§ Data extract:
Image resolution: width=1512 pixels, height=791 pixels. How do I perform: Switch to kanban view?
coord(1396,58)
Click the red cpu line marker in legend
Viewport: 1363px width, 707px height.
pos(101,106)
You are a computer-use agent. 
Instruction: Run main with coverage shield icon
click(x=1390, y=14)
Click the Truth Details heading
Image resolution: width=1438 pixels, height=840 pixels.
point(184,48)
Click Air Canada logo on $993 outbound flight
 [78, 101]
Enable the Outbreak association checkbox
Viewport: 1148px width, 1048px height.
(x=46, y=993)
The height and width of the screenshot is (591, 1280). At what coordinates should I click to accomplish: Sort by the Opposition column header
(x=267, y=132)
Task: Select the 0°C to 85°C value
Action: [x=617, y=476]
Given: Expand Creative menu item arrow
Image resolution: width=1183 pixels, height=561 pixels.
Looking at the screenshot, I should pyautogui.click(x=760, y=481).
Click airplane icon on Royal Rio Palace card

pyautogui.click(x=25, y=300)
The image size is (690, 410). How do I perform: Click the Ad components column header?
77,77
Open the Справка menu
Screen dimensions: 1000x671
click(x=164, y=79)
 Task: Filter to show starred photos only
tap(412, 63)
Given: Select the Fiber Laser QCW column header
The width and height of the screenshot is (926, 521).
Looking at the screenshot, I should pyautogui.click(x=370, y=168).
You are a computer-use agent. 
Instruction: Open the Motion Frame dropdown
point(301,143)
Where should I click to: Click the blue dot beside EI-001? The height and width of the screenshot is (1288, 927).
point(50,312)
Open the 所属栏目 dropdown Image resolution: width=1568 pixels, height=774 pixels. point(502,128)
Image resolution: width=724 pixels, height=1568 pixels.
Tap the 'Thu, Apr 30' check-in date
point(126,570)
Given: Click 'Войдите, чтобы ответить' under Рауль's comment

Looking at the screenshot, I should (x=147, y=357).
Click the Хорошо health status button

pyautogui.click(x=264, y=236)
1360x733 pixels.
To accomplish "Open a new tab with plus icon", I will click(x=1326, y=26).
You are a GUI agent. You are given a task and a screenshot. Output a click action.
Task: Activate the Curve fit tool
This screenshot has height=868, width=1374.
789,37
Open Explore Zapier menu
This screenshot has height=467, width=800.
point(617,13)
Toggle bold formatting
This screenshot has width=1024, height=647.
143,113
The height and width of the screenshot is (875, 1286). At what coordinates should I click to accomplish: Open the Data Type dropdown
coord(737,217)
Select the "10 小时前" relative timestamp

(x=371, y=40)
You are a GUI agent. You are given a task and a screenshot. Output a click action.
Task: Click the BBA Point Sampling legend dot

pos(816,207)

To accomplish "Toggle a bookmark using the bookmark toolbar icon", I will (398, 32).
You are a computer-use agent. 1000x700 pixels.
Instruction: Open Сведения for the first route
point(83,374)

§ Your instructions: Count the lines above with the string "will"; report only that figure.

§ Solution to the problem: 2